This film takes its audience back to the 70s and the political struggles that took place in the aftermath of the 1968's revolution in France.
As a young man accused of a double murder and numerous hold-ups, Pierre Goldman is depicted as a terrorist, radicalised by his communists parents (jews from Poland who left the pogroms back in the 20's) and by the people he met "along the way" in Poland, Cuba and Venezuela. As stubborn as impulsive, he seems to hold a grudge against the whole world, the cops and the heirs of aristocracy above all. He blames the police for being prejudiced against people like him, or his mates, immigrants mistreated by the police.
Will this be a good reason to declare this man guilty of a murder ?
Will the French society of 70's will decide to bury 68's values with this trial ?

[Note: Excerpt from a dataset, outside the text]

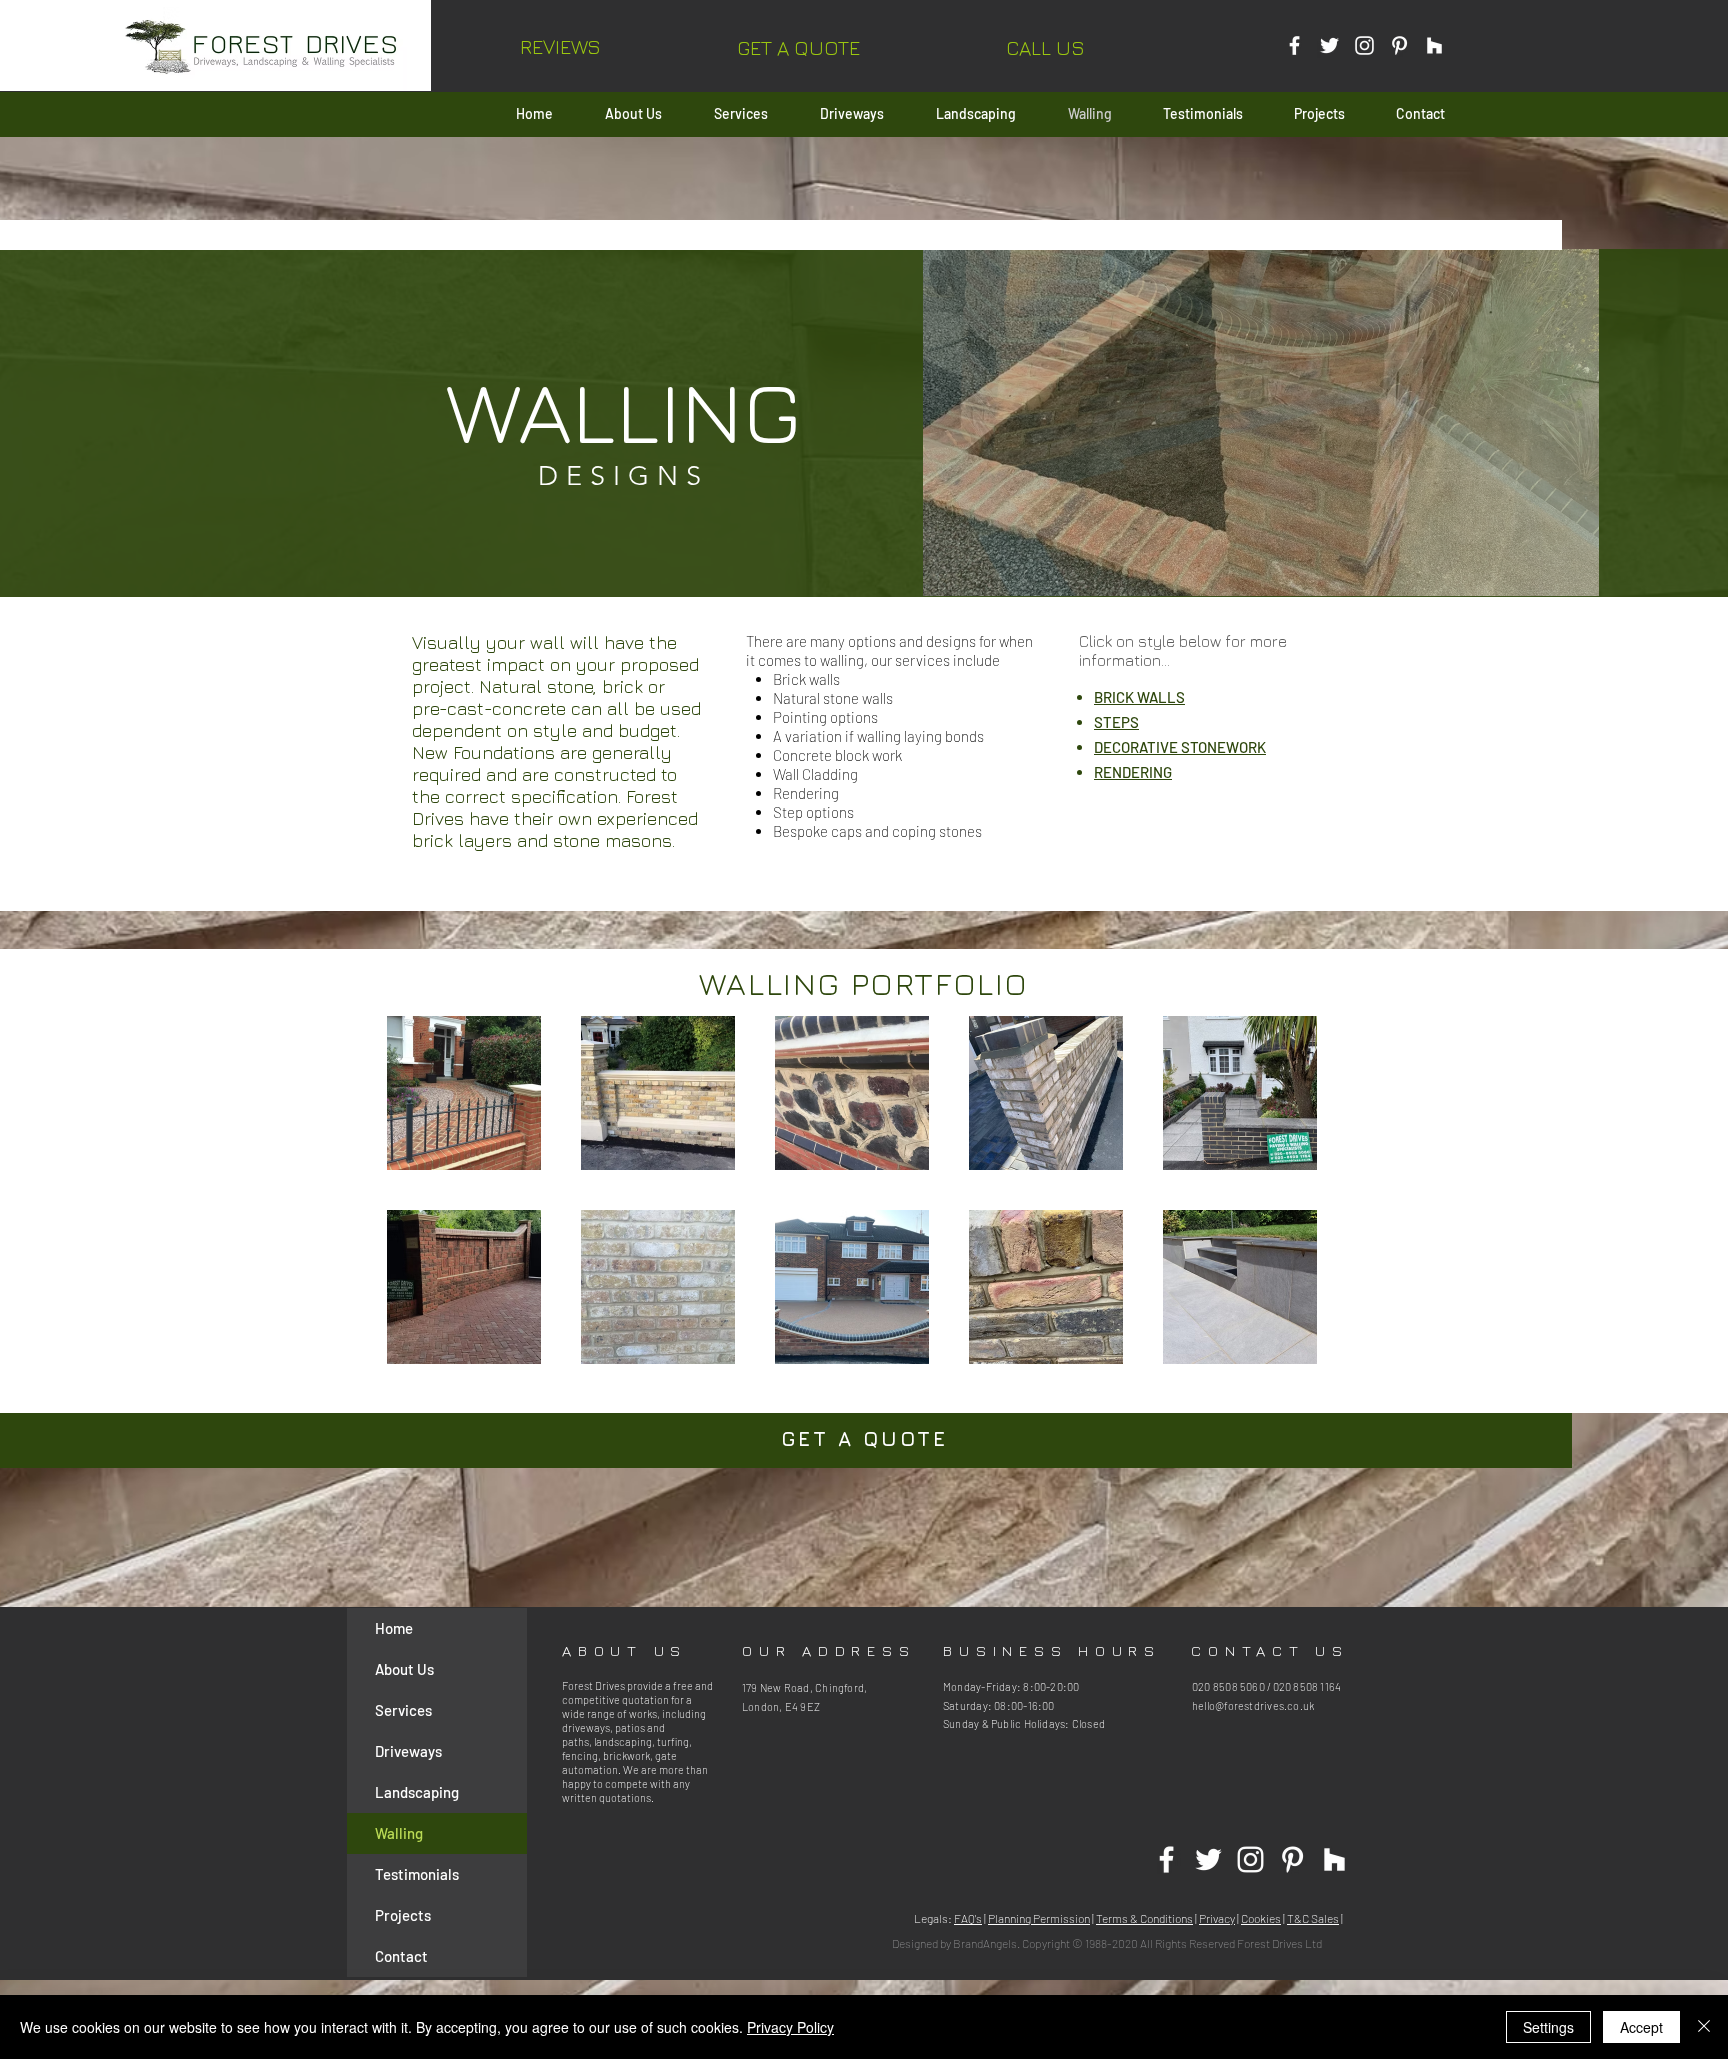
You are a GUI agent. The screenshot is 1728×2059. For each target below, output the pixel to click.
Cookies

Is he the scapegoat that everyone was expecting to blame the 68 revolution for good ?
The fantastic adaptation of this trial will give some anwers for sure. It's to me a fantastic depiction of the French society of the 70's with the opposition betweeen conservatism ( those who clearly lean right and who are represented by DeGaule's supporters very keen to defend patriarchy and old bourgeois way of life) and some revolutionary's aspirations of the lefties (inspired by French intellectuals like Simone DeBeauvoir or other communists's supporters also present in the court).
Tensions, and moral values will pull their weight in this trial whose scenes are incredibly interpreted. The main character interpreted by Arieh Worthalter who definitely deserves an award for his performance(he finally got the Cesar) as well as the other actors (the lawyers, the witnesses, the attorneys and prosecutor) are just perfect in the way they express themselves, in the tension and the moral stake they put in the middle of the room. The whole trial looks perfectly genuine and it's highly interesting to see what was at stake morally speaking in the French society back in those days.
In Europe, the 1970's are years of rebellion, violences and massive opposition between liberalism and communism and it's this struggle of ideas that is portrayed in this film.
A fantastic adaptation and reproduction of a trial that changed France for good.